Exercise directions – Restate, word for word, the lines from the opening line of the data through the line containing "Open the sidebar", both included, and nothing else.

┏━━

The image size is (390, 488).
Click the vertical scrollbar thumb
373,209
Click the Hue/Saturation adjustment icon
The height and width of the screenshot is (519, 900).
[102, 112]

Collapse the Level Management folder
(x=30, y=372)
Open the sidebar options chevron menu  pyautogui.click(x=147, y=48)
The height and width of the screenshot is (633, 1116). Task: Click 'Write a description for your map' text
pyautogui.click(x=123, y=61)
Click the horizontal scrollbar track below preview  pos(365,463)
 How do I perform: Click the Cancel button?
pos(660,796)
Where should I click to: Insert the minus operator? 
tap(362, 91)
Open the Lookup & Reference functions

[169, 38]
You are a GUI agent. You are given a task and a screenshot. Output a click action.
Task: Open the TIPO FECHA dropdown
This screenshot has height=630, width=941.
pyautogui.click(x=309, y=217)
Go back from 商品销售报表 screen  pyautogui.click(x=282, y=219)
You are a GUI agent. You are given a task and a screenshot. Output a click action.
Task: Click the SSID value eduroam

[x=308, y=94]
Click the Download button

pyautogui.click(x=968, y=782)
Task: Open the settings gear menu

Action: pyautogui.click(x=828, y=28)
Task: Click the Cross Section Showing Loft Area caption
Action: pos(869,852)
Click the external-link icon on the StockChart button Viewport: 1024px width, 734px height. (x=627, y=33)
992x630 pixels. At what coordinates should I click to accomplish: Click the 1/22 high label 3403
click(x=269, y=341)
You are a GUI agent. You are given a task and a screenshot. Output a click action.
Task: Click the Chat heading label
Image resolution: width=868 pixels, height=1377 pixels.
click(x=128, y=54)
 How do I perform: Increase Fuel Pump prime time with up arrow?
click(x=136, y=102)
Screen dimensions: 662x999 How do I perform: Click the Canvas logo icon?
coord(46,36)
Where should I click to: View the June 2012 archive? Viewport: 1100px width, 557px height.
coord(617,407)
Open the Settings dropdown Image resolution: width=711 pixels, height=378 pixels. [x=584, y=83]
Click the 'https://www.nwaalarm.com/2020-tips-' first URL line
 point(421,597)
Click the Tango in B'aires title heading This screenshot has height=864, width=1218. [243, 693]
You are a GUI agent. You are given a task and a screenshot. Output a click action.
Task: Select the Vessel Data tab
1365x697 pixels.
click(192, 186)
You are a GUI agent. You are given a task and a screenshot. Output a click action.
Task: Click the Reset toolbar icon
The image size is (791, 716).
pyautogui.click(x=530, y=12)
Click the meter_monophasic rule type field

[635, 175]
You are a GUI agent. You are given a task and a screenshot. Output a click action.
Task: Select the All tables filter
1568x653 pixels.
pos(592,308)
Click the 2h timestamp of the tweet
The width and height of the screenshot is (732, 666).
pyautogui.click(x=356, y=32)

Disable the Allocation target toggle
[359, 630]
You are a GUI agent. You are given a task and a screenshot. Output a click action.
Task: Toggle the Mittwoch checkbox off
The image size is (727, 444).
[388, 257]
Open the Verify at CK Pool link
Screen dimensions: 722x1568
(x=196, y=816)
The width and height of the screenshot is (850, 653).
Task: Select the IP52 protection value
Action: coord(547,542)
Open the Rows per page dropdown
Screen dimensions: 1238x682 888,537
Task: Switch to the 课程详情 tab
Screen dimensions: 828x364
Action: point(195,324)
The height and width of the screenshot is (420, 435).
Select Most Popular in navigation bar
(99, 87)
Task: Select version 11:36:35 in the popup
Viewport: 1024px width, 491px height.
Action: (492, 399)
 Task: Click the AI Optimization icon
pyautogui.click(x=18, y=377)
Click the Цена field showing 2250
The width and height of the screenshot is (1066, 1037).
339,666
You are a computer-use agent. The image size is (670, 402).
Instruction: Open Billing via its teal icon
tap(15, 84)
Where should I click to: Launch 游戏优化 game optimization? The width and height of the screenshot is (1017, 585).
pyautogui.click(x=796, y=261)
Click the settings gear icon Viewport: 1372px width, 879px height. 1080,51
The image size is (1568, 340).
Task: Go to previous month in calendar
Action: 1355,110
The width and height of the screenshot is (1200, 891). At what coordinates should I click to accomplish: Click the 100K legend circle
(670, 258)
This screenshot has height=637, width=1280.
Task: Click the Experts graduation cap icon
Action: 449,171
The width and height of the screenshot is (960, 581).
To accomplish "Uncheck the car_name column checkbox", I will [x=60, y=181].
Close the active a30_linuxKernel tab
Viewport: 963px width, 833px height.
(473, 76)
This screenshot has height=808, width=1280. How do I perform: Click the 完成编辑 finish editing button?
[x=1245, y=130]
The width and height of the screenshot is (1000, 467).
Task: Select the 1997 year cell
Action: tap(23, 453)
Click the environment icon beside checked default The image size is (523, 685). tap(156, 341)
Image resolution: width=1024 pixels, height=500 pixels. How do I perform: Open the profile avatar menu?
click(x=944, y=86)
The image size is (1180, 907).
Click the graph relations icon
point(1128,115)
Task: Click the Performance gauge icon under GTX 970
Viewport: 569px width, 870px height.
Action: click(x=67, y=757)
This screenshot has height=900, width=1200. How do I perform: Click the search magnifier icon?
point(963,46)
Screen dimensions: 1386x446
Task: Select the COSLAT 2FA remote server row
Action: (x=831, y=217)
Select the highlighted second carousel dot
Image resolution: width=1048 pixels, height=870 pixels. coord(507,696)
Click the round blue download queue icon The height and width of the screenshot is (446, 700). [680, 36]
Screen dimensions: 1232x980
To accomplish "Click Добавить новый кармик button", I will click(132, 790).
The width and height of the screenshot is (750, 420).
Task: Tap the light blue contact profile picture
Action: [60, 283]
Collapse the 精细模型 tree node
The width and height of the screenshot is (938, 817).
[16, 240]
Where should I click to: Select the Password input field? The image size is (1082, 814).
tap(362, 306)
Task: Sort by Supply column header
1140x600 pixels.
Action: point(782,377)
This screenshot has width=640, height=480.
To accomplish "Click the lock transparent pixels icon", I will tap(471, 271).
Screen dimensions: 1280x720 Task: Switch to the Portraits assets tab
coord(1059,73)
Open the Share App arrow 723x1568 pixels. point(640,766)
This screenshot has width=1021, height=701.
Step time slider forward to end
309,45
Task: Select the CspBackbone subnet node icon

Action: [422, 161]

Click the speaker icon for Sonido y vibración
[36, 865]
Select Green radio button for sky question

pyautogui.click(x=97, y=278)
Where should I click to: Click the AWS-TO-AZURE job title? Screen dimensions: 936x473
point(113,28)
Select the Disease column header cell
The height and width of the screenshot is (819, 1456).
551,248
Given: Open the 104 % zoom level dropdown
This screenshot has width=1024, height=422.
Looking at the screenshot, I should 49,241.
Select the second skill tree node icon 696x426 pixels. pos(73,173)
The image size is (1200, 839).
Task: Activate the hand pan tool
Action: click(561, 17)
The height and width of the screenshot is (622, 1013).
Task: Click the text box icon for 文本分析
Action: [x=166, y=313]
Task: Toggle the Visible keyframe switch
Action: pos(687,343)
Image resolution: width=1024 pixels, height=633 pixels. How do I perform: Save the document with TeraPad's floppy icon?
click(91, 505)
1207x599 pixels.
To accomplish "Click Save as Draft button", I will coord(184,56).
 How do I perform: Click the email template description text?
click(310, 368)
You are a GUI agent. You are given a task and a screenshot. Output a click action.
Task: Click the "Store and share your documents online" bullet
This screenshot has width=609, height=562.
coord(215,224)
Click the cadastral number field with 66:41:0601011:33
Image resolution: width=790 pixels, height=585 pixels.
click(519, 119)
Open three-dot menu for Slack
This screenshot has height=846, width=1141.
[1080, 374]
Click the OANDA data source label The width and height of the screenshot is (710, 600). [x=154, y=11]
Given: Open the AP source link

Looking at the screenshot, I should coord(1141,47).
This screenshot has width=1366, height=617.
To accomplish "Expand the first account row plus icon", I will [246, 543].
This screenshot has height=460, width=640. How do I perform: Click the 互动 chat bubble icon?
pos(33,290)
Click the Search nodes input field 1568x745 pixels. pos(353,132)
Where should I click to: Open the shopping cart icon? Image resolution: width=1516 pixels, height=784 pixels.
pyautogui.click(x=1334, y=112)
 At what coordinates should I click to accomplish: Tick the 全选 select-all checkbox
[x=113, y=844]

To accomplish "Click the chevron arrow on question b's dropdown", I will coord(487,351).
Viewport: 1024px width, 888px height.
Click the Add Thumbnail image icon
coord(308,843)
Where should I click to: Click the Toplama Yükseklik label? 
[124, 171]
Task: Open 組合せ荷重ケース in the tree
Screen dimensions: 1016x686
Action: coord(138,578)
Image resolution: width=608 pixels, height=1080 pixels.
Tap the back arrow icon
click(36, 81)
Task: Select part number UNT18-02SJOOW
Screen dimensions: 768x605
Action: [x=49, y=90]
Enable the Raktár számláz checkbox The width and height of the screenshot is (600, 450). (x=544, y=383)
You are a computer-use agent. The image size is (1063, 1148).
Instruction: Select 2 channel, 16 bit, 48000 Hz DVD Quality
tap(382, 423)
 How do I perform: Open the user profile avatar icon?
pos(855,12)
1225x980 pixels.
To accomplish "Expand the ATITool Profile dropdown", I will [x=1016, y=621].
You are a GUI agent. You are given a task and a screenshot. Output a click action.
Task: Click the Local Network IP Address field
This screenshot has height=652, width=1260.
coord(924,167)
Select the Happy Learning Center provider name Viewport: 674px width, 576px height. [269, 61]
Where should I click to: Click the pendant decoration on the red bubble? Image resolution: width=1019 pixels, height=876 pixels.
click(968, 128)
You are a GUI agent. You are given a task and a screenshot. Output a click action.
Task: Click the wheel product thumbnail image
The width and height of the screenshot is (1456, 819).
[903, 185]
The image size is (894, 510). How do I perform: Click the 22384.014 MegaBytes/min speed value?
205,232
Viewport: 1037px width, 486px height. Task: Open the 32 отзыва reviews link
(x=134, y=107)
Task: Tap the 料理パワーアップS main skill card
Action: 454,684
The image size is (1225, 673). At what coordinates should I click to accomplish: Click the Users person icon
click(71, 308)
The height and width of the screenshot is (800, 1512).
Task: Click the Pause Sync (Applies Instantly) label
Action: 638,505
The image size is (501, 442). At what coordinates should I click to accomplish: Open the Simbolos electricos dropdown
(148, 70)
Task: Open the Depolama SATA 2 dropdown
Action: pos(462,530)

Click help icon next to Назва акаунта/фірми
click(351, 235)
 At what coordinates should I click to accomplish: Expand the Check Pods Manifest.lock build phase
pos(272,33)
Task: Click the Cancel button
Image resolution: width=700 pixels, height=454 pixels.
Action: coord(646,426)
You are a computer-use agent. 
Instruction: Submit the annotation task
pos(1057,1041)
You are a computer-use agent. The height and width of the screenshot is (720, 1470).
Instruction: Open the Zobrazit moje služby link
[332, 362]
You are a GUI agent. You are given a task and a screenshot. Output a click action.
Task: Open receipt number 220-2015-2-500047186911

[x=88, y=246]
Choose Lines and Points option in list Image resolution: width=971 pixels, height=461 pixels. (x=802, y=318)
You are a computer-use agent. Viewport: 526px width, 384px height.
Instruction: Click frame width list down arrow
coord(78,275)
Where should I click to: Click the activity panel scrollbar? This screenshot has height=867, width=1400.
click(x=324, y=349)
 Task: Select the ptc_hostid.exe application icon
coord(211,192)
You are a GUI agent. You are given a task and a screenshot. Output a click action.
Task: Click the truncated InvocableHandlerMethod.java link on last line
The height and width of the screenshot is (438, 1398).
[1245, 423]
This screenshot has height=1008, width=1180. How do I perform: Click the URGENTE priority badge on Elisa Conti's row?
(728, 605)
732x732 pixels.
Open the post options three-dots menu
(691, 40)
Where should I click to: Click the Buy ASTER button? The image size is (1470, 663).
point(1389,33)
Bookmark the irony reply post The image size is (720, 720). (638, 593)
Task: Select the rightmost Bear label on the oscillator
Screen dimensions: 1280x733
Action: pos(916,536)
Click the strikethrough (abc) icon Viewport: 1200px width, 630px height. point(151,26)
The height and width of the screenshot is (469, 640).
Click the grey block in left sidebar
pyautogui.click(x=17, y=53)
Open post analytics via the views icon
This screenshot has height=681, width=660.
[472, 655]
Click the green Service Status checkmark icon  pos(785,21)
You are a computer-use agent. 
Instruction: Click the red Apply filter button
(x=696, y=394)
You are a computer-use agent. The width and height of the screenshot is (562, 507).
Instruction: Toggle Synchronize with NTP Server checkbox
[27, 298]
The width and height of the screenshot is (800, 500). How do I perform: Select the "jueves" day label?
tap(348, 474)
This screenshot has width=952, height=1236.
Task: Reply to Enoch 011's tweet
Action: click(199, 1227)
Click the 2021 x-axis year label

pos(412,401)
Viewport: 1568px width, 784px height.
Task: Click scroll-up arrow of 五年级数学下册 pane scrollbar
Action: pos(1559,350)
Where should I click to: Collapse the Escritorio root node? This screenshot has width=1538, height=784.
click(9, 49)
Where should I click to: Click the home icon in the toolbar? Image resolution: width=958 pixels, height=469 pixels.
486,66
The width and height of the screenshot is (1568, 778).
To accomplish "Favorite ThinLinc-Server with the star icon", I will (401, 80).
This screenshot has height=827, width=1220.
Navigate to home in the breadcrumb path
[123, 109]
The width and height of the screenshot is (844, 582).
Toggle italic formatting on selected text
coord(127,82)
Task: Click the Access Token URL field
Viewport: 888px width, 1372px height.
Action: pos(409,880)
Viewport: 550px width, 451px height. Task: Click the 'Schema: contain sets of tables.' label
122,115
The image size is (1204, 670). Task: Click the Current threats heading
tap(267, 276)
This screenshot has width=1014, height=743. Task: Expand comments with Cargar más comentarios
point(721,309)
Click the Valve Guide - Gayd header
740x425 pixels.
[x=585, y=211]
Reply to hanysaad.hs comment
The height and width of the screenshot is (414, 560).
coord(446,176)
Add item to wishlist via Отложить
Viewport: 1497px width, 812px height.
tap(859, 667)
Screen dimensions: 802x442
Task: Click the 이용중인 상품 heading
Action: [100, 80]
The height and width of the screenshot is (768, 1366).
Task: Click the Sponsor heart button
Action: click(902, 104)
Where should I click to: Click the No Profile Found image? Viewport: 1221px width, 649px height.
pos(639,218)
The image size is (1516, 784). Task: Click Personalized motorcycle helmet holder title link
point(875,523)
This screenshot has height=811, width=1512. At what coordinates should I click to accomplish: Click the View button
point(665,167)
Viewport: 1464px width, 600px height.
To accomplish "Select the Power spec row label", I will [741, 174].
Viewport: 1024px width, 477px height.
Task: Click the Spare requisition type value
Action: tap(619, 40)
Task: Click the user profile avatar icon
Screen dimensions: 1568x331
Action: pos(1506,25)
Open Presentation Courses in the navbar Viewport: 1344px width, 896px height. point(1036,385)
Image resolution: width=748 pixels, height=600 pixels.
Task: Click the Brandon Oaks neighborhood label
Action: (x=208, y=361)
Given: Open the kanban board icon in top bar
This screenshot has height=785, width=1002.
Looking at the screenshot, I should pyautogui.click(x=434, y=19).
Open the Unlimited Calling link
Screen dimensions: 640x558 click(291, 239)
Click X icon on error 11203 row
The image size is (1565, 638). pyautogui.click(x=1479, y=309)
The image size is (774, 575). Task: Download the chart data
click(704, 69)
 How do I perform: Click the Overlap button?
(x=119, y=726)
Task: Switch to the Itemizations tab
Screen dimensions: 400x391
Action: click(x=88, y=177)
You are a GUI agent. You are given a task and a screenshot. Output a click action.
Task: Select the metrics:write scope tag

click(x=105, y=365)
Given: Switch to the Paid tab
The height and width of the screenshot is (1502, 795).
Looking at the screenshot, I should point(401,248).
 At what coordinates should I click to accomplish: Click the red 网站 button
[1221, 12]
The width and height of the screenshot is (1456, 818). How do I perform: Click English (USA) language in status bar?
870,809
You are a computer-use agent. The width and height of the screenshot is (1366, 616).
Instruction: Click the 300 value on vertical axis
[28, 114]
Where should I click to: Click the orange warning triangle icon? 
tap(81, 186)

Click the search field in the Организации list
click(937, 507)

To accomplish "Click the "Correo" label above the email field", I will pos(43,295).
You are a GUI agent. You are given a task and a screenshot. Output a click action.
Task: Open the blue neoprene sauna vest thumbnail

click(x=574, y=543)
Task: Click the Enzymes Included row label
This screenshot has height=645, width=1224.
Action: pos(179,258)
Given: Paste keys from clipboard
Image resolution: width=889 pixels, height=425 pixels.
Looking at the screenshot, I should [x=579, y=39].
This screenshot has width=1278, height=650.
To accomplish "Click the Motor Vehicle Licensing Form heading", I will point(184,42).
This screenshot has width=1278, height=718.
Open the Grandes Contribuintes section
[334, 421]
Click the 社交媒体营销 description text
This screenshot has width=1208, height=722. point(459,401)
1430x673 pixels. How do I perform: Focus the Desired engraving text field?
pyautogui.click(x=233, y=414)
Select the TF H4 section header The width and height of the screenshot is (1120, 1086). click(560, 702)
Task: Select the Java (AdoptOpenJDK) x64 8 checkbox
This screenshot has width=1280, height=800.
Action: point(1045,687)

┗━━

Task result –
The image size is (390, 488).
Click the vertical scrollbar thumb
373,209
Click the Hue/Saturation adjustment icon
The height and width of the screenshot is (519, 900).
[102, 112]

Collapse the Level Management folder
(x=30, y=372)
Open the sidebar options chevron menu  pyautogui.click(x=147, y=48)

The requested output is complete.